The radio series ran for 11 years, until 1951 -- by that time, the decision had been made by National Periodicals, in the wake of two successful movie serials made by Columbia Pictures, to bring Superman to the small-screen, by way of a pilot feature film. Maxwell, as the most experienced production executive involved with the broadcasts of the Superman character, was assigned to work on both. Using his pseudonym of Richard Fielding, he co-authored the screenplay and produced the pilot film, Superman and the Mole Men, in partnership with serial veteran Barney A. Sarecky. It was Maxwell who chose the star of the movie, the actor George Reeves, who would also play Superman and Clark Kent in the subsequent 102 television episodes of The Adventures of Superman, as the series was known. Maxwell treated the Superman television series as an extension of the radio show, which made sense at the time but also created problems even as it achieved huge initial success. Radio, as an audio medium, gave producers great latitude in areas of storytelling, mostly because it was an audio medium -- you weren't actually "depicting" anything. Crime shows were aimed at adults, and children who were allowed to (and some parents didn't let their kids listen to the crime shows) could and did listen. Maxwell, in partnership with Bernard Luber, made the first season of the television series with the intention of getting an early-evening, prime-time schedule slot, aimed at that same audience of adults and families. But when those same actions and events that filled the radio show were presented visually, on television, the results were profoundly different. The first season of Superman (which included a handful of Maxwell contributions as screenwriter, under his "Richard Fielding" screen name) was filled with corpses and mayhem everywhere: innocents murdered, women brutally pummeled, and even the sight of a dead dog in one episode ("The Deserted Village"). The ratings were high, but kids sometimes had nightmares over what they saw, and parents and the sponsor were aghast; as a result, Maxwell was dumped from the show when it resumed production for a second season in 1953.
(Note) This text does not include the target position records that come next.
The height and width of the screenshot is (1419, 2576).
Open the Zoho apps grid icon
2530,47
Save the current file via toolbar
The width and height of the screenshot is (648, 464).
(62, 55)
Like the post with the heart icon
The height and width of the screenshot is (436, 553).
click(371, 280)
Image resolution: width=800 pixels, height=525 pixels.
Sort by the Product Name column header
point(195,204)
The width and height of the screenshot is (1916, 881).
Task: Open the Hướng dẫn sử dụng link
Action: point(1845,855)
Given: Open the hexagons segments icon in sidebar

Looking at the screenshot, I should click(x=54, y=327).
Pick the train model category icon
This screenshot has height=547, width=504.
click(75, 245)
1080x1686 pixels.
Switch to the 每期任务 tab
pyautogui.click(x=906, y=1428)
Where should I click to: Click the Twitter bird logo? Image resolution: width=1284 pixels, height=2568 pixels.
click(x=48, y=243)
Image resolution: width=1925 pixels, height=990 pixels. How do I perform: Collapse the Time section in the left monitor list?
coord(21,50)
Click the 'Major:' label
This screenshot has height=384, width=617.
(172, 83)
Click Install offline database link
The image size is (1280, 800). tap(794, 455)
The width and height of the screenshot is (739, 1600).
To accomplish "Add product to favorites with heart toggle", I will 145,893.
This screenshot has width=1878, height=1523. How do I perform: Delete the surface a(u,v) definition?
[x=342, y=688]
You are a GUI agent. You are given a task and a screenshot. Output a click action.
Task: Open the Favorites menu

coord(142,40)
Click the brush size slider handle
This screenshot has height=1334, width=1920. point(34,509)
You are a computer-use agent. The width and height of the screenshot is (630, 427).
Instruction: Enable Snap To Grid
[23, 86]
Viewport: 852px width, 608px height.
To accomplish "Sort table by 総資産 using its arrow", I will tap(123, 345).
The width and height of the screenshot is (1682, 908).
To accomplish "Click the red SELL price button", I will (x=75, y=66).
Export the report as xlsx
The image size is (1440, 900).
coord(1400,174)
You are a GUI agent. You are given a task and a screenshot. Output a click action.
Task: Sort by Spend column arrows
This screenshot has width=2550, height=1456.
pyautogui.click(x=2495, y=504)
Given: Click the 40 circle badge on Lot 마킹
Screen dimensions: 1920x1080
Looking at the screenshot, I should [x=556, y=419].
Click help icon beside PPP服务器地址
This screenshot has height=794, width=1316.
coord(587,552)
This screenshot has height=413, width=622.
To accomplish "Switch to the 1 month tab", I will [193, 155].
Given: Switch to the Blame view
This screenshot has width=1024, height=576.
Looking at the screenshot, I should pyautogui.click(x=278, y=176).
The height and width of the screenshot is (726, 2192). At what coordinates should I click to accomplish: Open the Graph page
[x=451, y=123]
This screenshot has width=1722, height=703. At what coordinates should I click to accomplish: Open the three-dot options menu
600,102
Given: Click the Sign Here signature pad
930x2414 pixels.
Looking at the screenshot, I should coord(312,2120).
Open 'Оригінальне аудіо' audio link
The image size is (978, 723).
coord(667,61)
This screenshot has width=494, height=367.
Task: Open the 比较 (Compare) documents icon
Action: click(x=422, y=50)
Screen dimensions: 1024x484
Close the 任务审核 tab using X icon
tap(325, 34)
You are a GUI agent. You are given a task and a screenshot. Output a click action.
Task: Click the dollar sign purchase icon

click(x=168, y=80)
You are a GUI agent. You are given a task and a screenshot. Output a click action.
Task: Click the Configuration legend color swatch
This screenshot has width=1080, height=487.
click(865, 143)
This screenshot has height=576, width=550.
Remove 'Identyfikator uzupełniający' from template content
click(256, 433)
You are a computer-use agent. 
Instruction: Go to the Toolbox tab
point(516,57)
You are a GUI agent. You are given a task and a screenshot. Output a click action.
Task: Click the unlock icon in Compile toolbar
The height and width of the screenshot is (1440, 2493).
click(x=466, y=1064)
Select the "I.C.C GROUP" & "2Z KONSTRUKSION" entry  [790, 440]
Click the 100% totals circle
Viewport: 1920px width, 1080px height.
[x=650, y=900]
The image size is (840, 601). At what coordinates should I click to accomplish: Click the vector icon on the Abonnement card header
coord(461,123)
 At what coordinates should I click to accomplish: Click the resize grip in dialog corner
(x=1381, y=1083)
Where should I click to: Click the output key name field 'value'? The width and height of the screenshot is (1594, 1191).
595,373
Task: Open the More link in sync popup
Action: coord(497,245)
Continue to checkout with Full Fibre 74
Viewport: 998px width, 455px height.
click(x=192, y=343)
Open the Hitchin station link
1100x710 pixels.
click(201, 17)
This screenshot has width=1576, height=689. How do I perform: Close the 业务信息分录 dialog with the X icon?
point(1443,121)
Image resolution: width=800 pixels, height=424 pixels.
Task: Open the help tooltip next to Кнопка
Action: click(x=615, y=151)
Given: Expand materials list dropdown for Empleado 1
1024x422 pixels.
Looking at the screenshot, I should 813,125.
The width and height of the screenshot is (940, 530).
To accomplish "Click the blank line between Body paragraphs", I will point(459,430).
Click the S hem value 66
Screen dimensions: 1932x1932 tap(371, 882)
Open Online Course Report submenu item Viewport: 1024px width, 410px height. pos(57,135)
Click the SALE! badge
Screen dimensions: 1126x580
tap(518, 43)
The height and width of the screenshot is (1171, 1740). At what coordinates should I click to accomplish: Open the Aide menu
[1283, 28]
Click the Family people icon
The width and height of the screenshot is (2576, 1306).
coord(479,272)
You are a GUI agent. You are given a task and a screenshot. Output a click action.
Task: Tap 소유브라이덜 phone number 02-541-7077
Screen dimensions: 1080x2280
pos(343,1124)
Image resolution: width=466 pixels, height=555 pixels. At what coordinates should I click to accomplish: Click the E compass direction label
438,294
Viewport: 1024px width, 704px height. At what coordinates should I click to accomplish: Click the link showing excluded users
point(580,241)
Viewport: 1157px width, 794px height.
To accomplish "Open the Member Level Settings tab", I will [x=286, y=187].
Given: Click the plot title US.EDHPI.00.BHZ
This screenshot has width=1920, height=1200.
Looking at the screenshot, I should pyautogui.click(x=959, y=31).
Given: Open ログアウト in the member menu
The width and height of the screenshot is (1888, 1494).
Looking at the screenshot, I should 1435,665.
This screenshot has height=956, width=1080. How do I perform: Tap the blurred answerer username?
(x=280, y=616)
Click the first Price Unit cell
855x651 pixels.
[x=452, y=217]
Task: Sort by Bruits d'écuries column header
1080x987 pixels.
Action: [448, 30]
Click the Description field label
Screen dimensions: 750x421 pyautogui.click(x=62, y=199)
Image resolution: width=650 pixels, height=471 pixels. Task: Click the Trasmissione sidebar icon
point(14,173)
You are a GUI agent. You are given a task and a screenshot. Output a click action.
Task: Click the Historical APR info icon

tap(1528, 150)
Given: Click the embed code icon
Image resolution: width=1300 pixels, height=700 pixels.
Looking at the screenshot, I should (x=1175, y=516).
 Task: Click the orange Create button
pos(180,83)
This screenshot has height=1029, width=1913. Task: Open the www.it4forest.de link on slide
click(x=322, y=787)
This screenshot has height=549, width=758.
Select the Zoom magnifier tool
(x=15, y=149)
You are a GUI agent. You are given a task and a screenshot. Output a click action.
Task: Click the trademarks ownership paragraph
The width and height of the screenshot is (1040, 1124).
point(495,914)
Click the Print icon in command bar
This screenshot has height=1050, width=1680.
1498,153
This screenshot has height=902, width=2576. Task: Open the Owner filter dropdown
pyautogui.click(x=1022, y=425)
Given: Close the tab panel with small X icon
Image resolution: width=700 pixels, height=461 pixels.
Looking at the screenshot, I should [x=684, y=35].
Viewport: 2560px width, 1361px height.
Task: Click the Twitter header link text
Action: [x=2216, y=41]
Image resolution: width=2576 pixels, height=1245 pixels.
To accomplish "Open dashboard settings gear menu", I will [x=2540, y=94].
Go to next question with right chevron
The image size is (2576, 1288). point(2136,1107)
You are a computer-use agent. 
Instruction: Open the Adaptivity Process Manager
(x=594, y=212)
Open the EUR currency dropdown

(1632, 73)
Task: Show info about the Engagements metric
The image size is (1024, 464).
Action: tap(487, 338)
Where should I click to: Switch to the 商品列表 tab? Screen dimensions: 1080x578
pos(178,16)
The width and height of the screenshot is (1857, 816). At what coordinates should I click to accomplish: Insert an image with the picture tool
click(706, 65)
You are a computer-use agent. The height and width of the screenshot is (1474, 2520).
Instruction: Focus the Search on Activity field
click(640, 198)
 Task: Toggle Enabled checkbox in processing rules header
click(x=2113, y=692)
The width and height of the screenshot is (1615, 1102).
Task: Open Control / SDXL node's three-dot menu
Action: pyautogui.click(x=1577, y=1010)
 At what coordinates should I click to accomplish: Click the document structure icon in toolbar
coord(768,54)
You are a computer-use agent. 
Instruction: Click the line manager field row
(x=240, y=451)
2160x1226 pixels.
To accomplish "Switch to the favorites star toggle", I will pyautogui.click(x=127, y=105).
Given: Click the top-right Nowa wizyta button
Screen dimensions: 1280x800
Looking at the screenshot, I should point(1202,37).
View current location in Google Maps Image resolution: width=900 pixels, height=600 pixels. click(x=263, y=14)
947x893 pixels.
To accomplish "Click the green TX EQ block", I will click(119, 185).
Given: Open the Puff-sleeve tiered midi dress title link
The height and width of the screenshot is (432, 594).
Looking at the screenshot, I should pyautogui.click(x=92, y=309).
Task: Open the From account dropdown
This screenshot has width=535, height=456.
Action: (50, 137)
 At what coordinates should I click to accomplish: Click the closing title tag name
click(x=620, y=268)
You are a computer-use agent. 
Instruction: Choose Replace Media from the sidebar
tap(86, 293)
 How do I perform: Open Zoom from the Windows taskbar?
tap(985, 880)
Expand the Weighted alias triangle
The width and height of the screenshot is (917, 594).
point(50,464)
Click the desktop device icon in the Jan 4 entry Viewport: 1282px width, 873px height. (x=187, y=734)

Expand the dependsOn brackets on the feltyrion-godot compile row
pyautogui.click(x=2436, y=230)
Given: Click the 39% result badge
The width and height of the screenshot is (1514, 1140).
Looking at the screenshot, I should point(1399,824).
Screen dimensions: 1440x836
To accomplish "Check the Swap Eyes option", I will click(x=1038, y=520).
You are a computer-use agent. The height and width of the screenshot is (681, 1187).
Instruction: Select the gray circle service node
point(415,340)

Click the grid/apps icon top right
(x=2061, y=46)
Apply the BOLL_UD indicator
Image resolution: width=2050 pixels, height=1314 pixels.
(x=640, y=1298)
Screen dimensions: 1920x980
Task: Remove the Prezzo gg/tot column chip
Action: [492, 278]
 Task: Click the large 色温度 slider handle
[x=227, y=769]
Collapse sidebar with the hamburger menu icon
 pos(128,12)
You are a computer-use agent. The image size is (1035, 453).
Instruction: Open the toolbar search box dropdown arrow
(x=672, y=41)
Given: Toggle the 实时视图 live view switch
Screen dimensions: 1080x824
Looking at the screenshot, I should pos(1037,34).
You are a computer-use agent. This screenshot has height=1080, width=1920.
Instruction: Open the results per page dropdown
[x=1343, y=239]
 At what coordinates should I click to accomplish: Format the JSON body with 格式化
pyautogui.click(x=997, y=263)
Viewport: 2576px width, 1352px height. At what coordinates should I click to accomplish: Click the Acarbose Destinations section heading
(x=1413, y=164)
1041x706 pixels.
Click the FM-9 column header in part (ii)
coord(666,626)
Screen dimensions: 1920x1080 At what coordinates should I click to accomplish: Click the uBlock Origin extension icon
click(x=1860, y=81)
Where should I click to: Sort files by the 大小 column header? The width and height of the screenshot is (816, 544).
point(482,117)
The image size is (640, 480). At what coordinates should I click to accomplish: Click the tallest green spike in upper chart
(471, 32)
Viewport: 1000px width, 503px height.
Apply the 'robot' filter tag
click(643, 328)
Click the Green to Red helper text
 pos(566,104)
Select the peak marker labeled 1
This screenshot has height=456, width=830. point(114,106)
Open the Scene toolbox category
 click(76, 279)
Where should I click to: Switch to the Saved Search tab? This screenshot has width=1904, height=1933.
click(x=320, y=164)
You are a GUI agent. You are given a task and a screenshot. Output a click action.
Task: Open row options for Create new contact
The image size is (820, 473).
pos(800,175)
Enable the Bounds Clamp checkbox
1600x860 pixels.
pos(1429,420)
Maxwell went on to produce the Lassie series into the 1960s, ironically as kid-friendly a show as there was, as well as the series Cannonball, National Velvet, and Father of the Bride. The latter two shows were also family-oriented, and one had to wonder if Maxwell were trying to prove something to the business. His activities slowed as a new generation of television shows and producers came along in the mid-1960s, and his last major screen credit was as producer and writer of the Tanzania-based feature-film drama The Bushbaby. Maxwell passed away in 1971, and is best remembered for that first season of The Adventures of Superman and the television series Lassie, both perennial nostalgia favorites in the 21st century.